Примерно в это же время, и вполне может быть, как следствие улучшения отношений между СССР и западными демократическими государствами и изменения тактической линии советского руководства, И.В.Сталин дал вполне четкие указания насчет начала кампании дискредитации Японии как фашистского, агрессивного государства. В качестве классического образчика подобного рода продукции послужили яркие и талантливые работы О. Иоганна (О.С. Тарханов) и Е. Танина (Е.С. Иолк).3 Указанные авторы, прежде всего, обращали особое внимание на анализ и описание различных форм и проявлений японского фашизма.

В этих работах, а также и в последовавших публикациях, советские исследователи в еще большей степени подчеркивали агрессивный, антисоветский характер внешнеполитического курса правящих кругов Японии.
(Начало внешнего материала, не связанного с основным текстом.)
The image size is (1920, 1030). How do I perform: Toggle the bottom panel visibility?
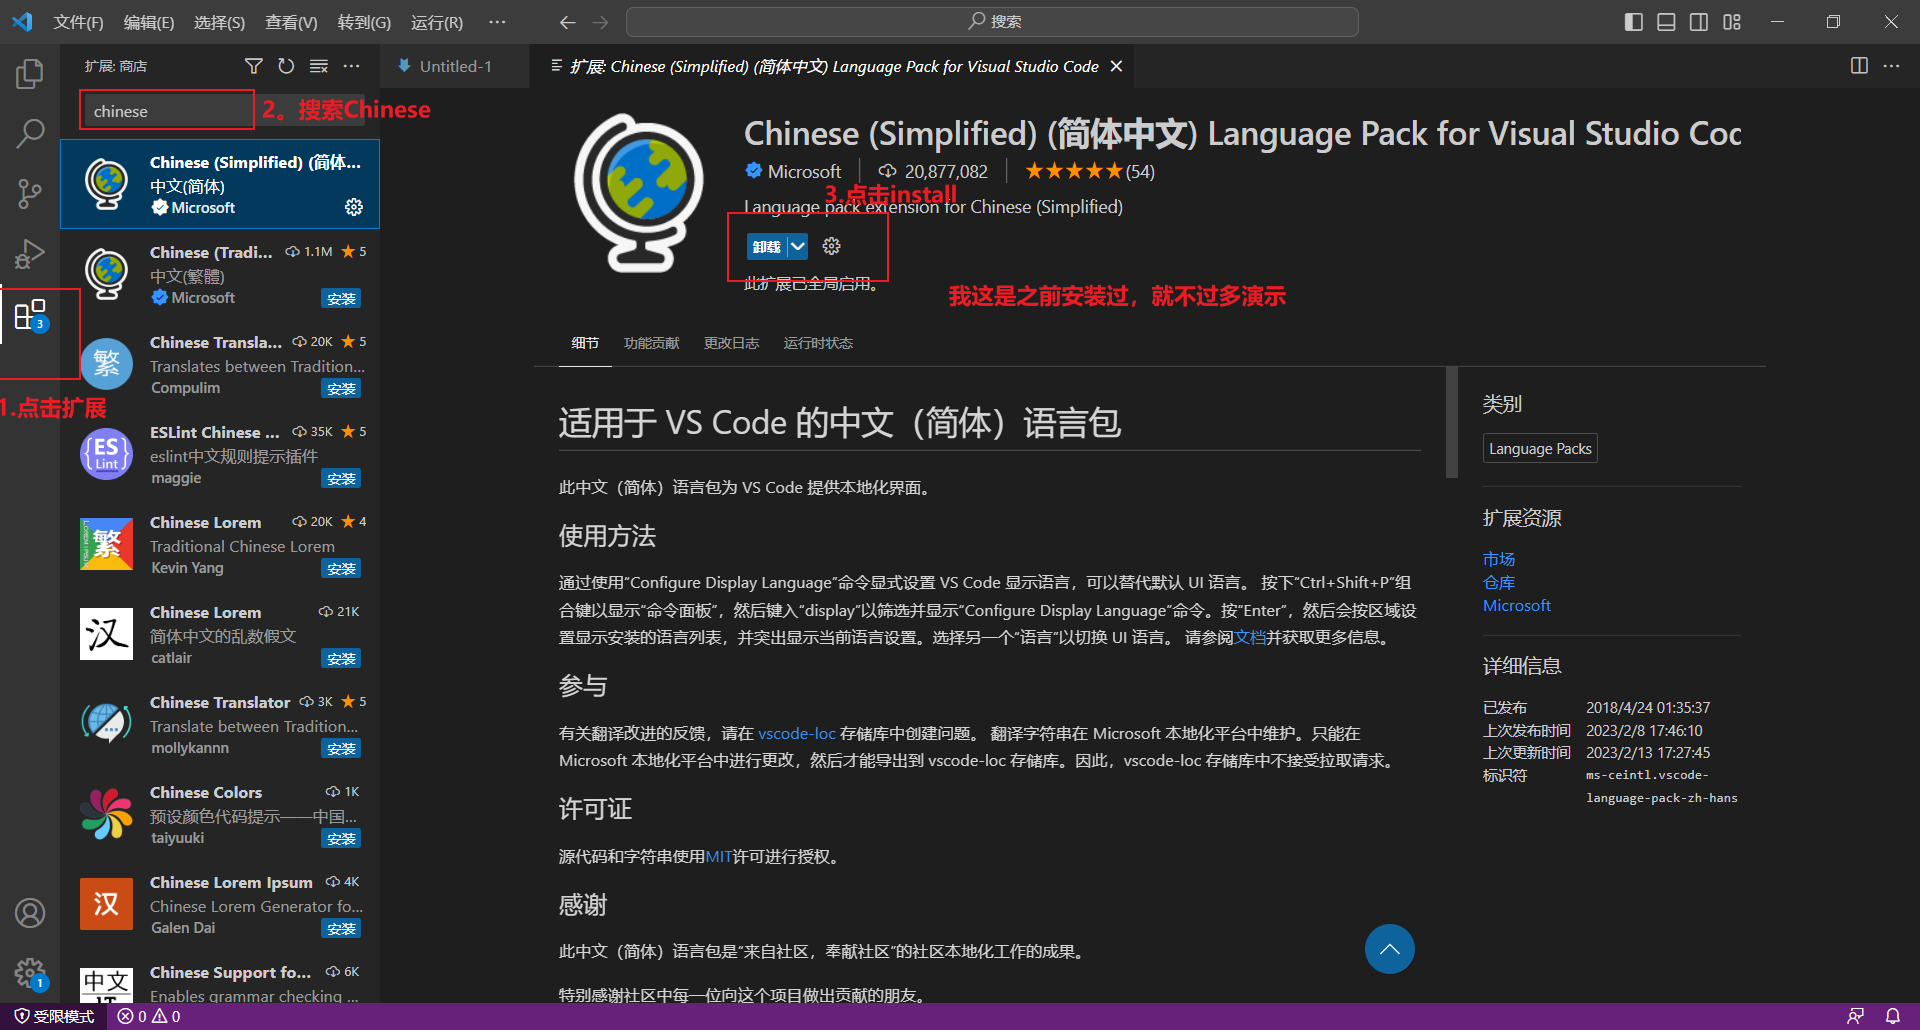[1665, 21]
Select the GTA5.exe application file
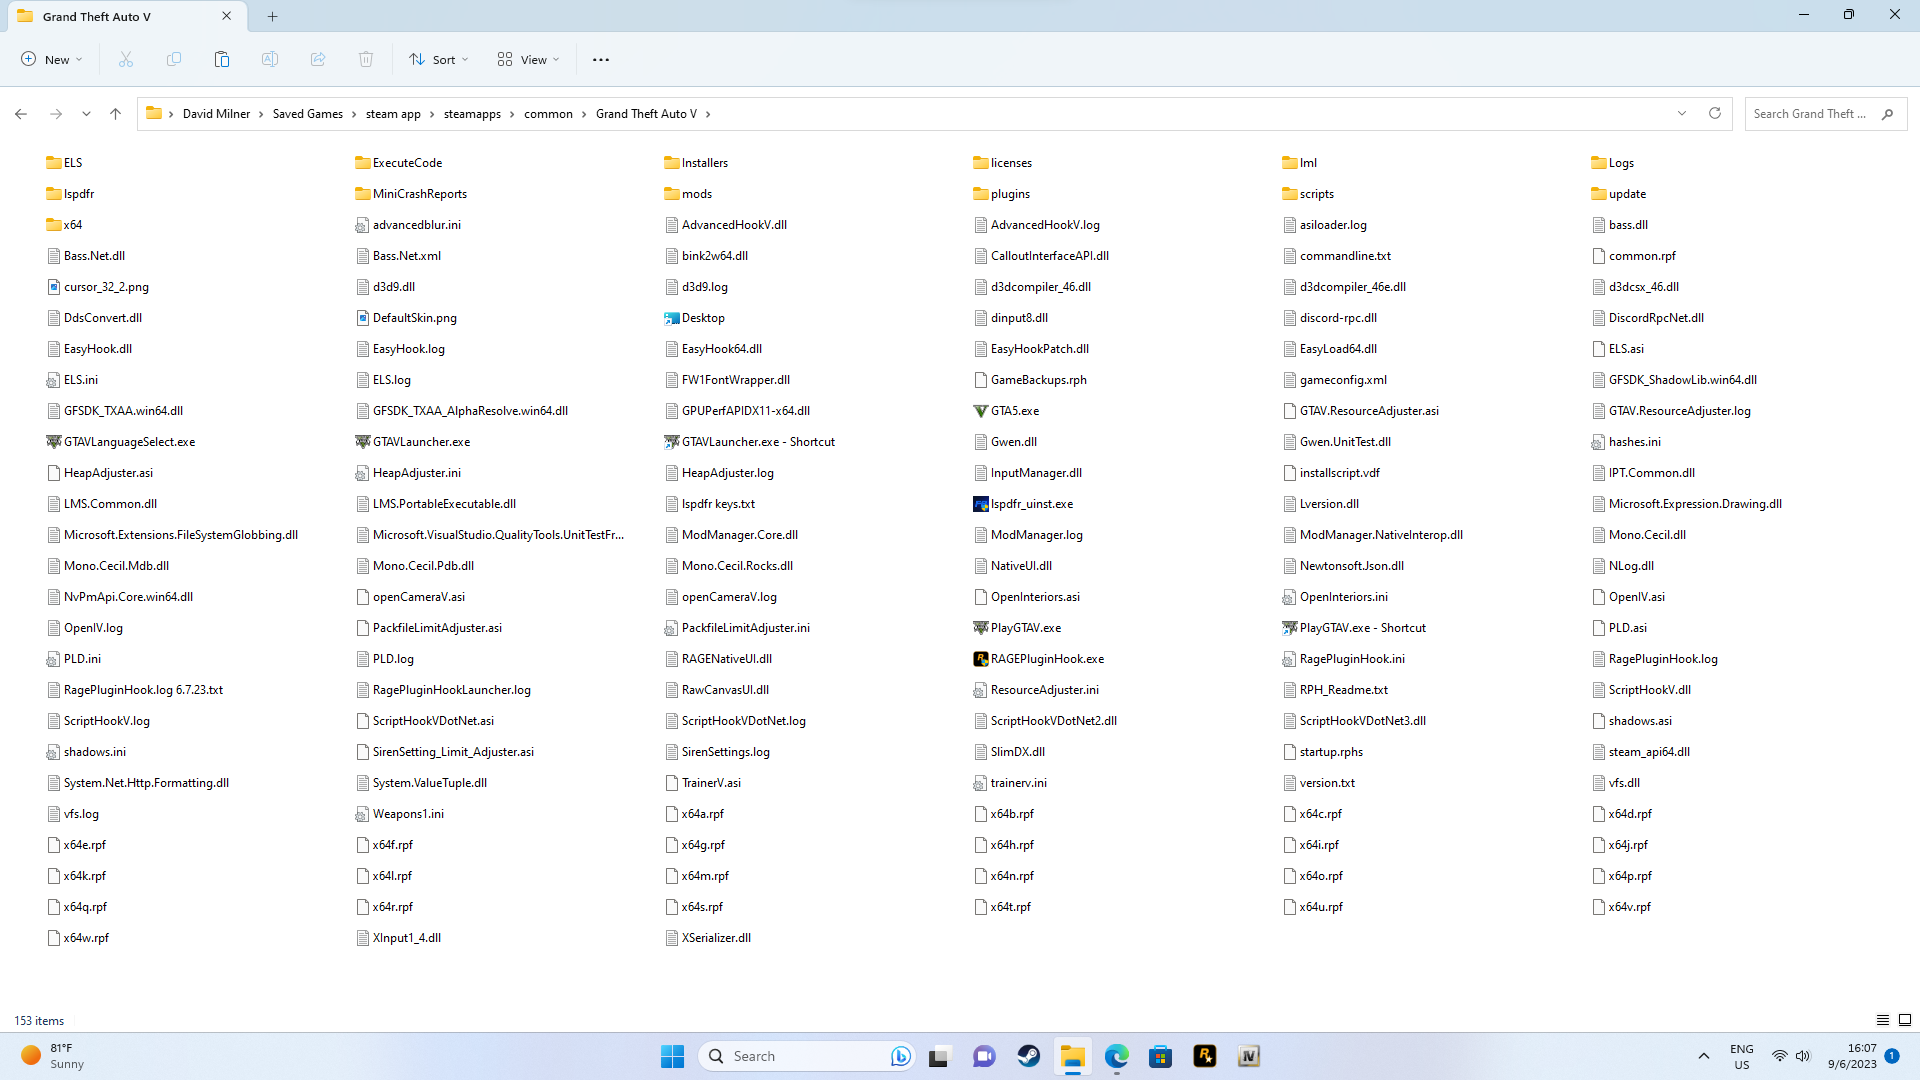 [1014, 411]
Кампания дискредитации Японии и Германии как агрессивных, фашистских государств достигла своего апогея к середине 30-х гг., в прямой связи с решениями VII Конгресса Коминтерна. Пропагандируя и используя тактику единого фронта, претендуя на определенное лидерство всеми антияпонскими и антигерманскими силами, СССР уверенно шел на сближение с западными демократическими государствами на почве боязни со стороны последних «ревизионистских» государств.
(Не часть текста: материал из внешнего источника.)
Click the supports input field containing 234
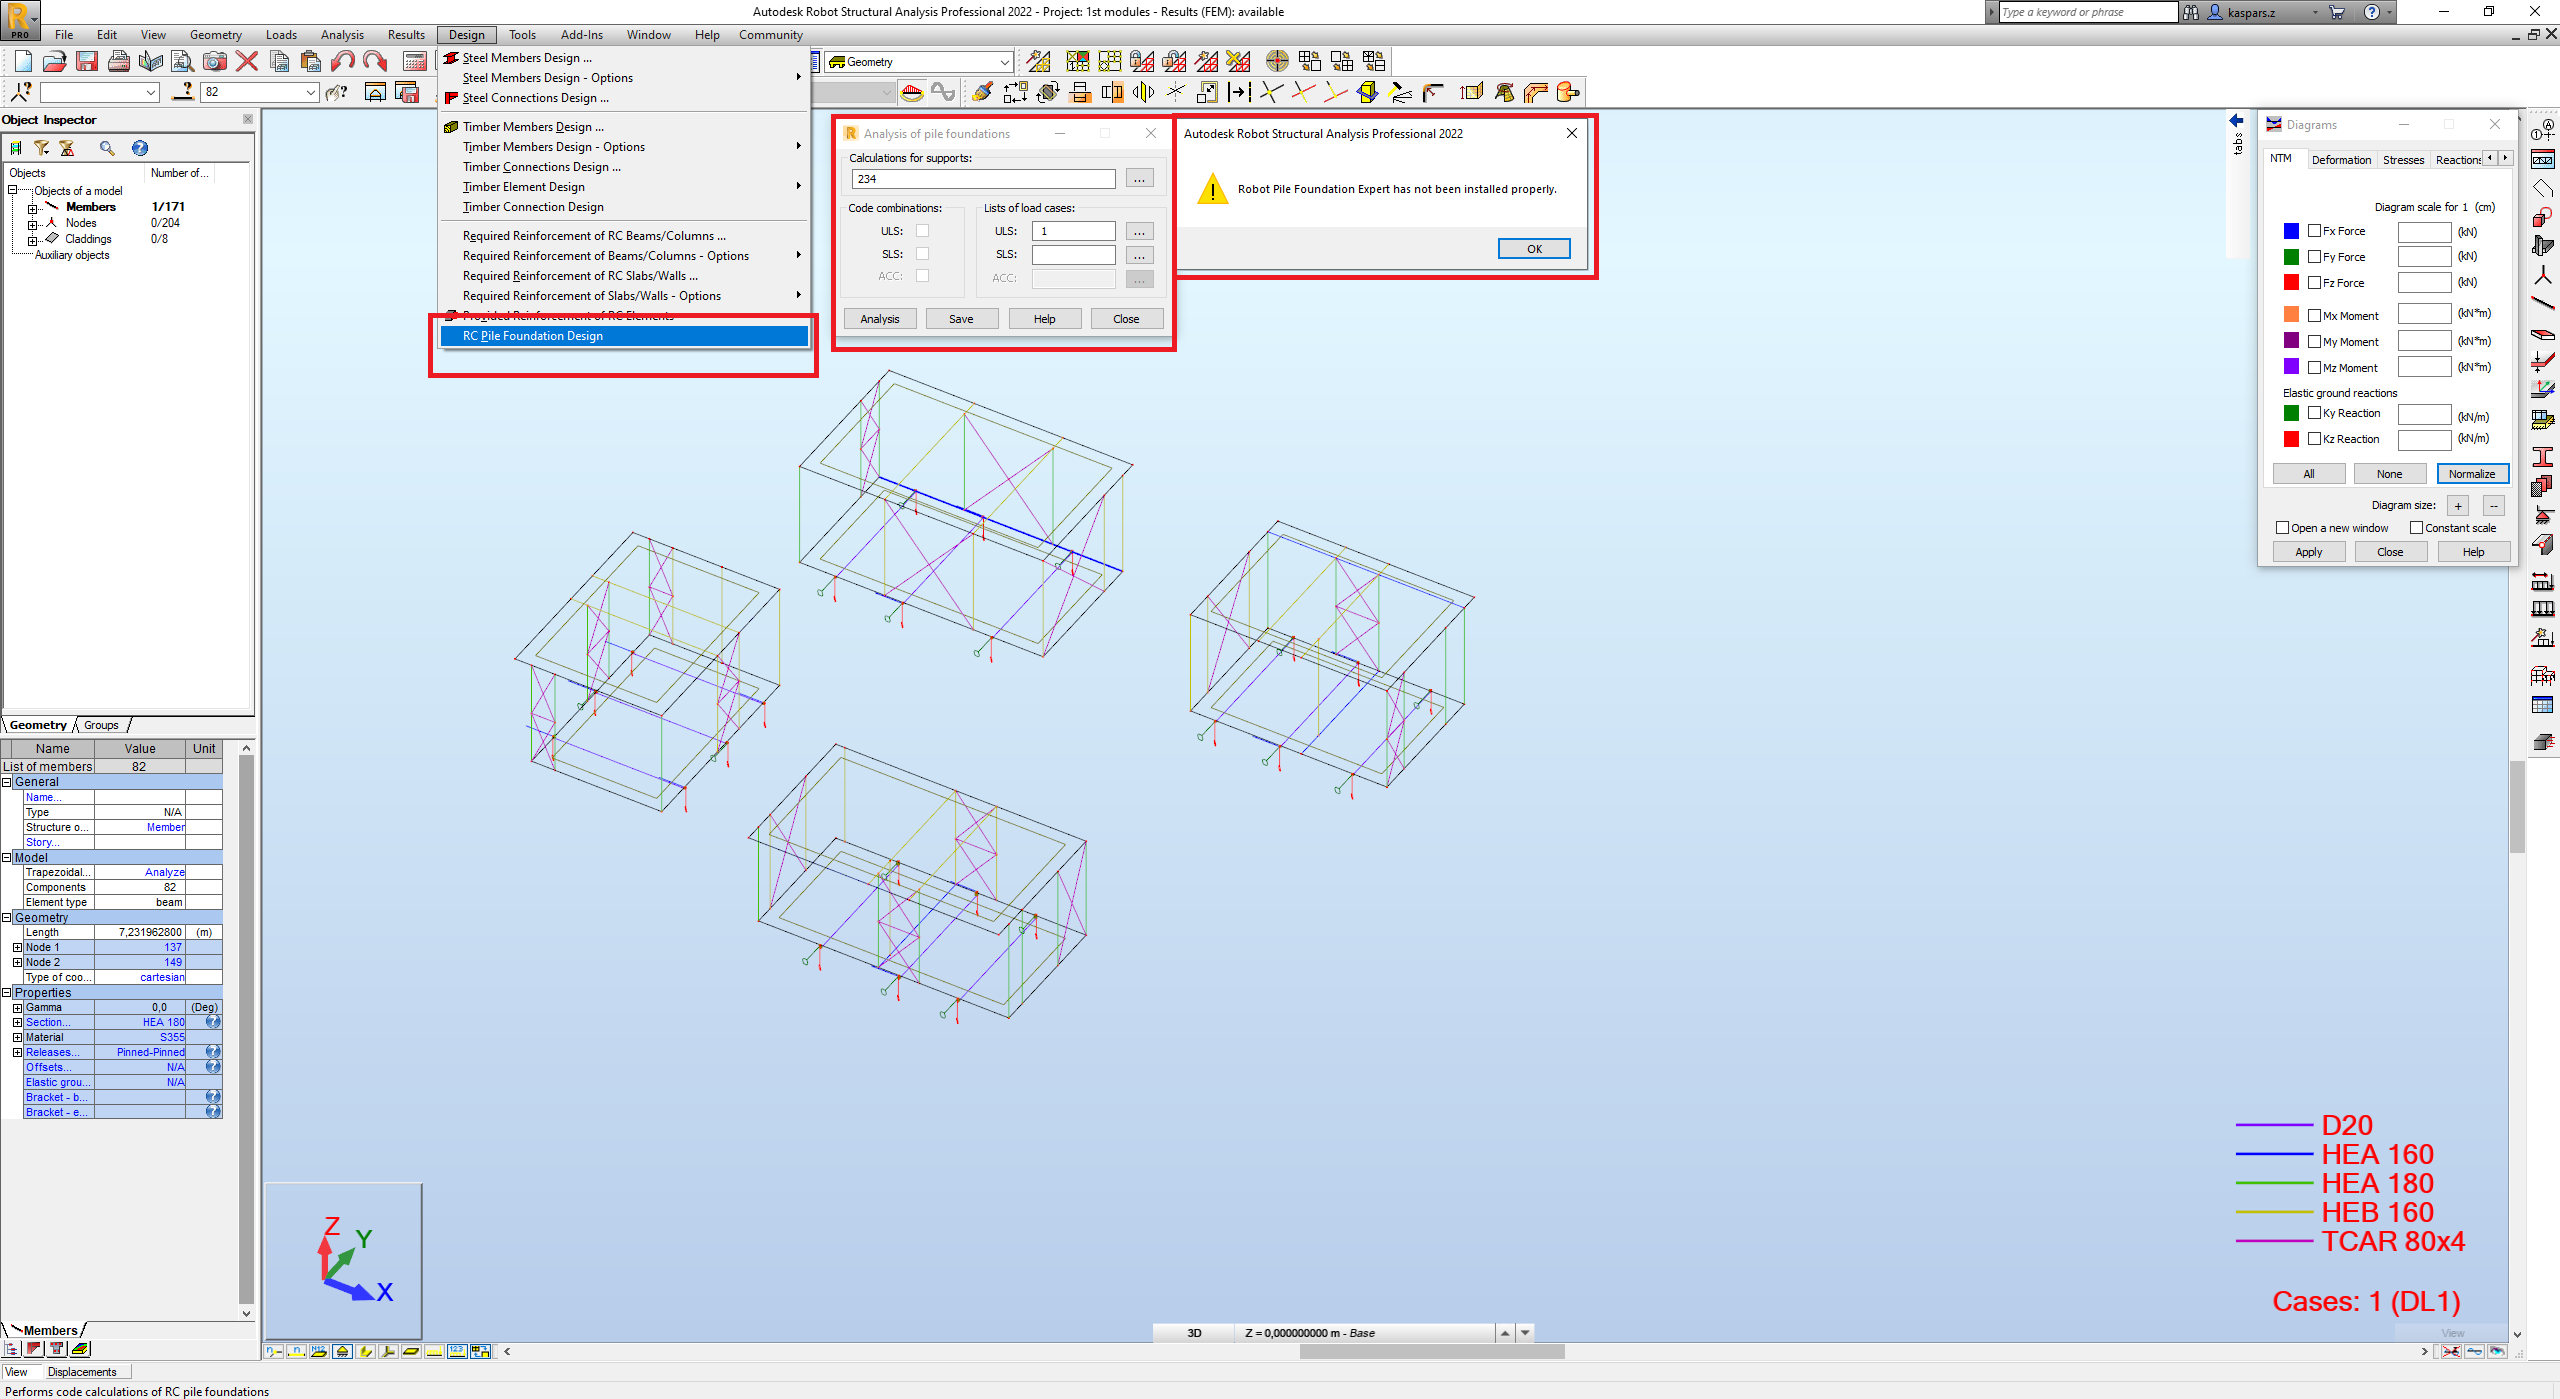The width and height of the screenshot is (2560, 1399). click(983, 178)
Резкая активизация антияпонской и антигерманской пропаганды и деятельности СССР всемерно ускорили наметившееся еще ранее сближение нацистской Германии и милитаристской Японии, завершившееся подписанием «Антикоминтерновского пакта» в ноябре 1936 г.

Содержание советских публикаций по теме японо-советских отношений стало более агрессивным и напористым. На первый план вышла военная проблематика, анализ состояния вооруженных сил Японии, изучение операций уже шедшей японо-китайской войны и характеристика пограничных японо-советских конфликтов у озера Хасан и на реке Халхин-Гол.4

Необходимо отметить, что при оценке характера столкновений СССР и Японии у Хасана и Халхин-Гола, публикации, написанные по свежим следам событий, не содержат и намека на существование какого-нибудь агрессивного глобального замысла со стороны японских милитаристов, а сами эти столкновения в подобного рода исследованиях оценивались, прежде всего, как имевшие локальный, приграничный характер.

Обвинения японских правящих кругов в подготовке и попытке реализации широкомасштабных экспансионистских замыслов в отношении СССР и МНР возникли в послевоенное время и стали лейтмотивом исследований советских и российских авторов по данной тематике.

Довоенные советские публикации, посвященные теме японо-советских отношений, завися тесным образом от внутри- и внешне политической ситуации и взглядов советских вождей, тем не менее, обладали рядом досто-

инств и несомненных преимуществ перед работами последующего послевоенного периода. Конечно, и они были несвободны от умолчания, идеологических клише и штампов, но, по крайней мере, прямая фальсификация событий и фактов в них отсутствовала. Естественно, что не было и намека на то, чтобы рассматривать японо-советские отношения под углом соперничества, при этом всячески выдвигалось на первый план японо-американское соперничество, которое расценивалось как объективное основание для складывания «дальневосточного очага второй империалистической войны».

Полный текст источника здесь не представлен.